• _REQUIRED ACTION A_
According to the COVID-19 guidance passage, what share of elementary and middle schools was left without guidance as they reopened for in-person instruction?
• _REQUIRED ACTION B_
Quote the COVID-19 guidance passage from "The U.S. Department" to "of in-person instruction.".

*** PAGE EXTRACT ***

The Education Department’s COVID-19 guidance may signal a return to information sharing.
The U.S. Department of Education describes itself as an “emergency response system” that fills gaps to provide states and local school districts with additional support when “critical national needs arise.” The COVID-19 pandemic triggered new critical needs for the entire world, yet it took almost a year and a new presidential administration for the Education Department to create substantive guidance on how to reopen schools. This delay left 50 percent of elementary and middle schools without guidance as they reopened for some form of in-person instruction.
In early February, shortly after President Joseph R. Biden’s inauguration, the Education Department released a COVID-19 handbook to help schools reopen safely. The swift delivery on overdue guidance from the Biden Administration may indicate that the current Department of Education will take a data-centered, information sharing approach to its role in shaping school management across the United States.

*** End of PAGE EXTRACT ***
*** AVAILABLE DATA ***

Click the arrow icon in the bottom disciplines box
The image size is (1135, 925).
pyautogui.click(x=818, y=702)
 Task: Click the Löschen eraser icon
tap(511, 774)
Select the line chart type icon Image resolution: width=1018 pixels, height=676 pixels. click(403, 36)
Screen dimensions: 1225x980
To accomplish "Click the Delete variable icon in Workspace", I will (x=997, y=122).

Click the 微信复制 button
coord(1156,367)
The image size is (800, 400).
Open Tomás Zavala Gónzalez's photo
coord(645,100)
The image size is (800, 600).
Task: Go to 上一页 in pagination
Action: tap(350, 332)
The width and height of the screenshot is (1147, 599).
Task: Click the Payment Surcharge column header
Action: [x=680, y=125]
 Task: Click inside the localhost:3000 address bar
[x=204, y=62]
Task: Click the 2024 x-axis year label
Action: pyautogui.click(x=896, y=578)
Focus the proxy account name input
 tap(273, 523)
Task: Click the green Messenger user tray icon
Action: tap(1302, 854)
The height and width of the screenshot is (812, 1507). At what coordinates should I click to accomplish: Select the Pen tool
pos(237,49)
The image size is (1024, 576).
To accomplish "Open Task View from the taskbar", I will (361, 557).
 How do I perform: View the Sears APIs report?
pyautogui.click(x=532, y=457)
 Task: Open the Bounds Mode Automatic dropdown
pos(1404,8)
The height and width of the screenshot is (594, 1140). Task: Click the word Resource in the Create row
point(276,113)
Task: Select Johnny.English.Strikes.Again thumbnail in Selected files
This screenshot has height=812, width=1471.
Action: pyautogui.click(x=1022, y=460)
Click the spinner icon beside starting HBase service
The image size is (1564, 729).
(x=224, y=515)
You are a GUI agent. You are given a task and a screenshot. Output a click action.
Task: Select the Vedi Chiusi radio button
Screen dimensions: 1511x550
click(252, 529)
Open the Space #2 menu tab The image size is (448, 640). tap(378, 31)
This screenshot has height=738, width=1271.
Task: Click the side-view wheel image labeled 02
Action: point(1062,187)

*** End of AVAILABLE DATA ***

• _RESPONSE BOX A_
50 percent

• _RESPONSE BOX B_
The U.S. Department of Education describes itself as an “emergency response system” that fills gaps to provide states and local school districts with additional support when “critical national needs arise.” The COVID-19 pandemic triggered new critical needs for the entire world, yet it took almost a year and a new presidential administration for the Education Department to create substantive guidance on how to reopen schools. This delay left 50 percent of elementary and middle schools without guidance as they reopened for some form of in-person instruction.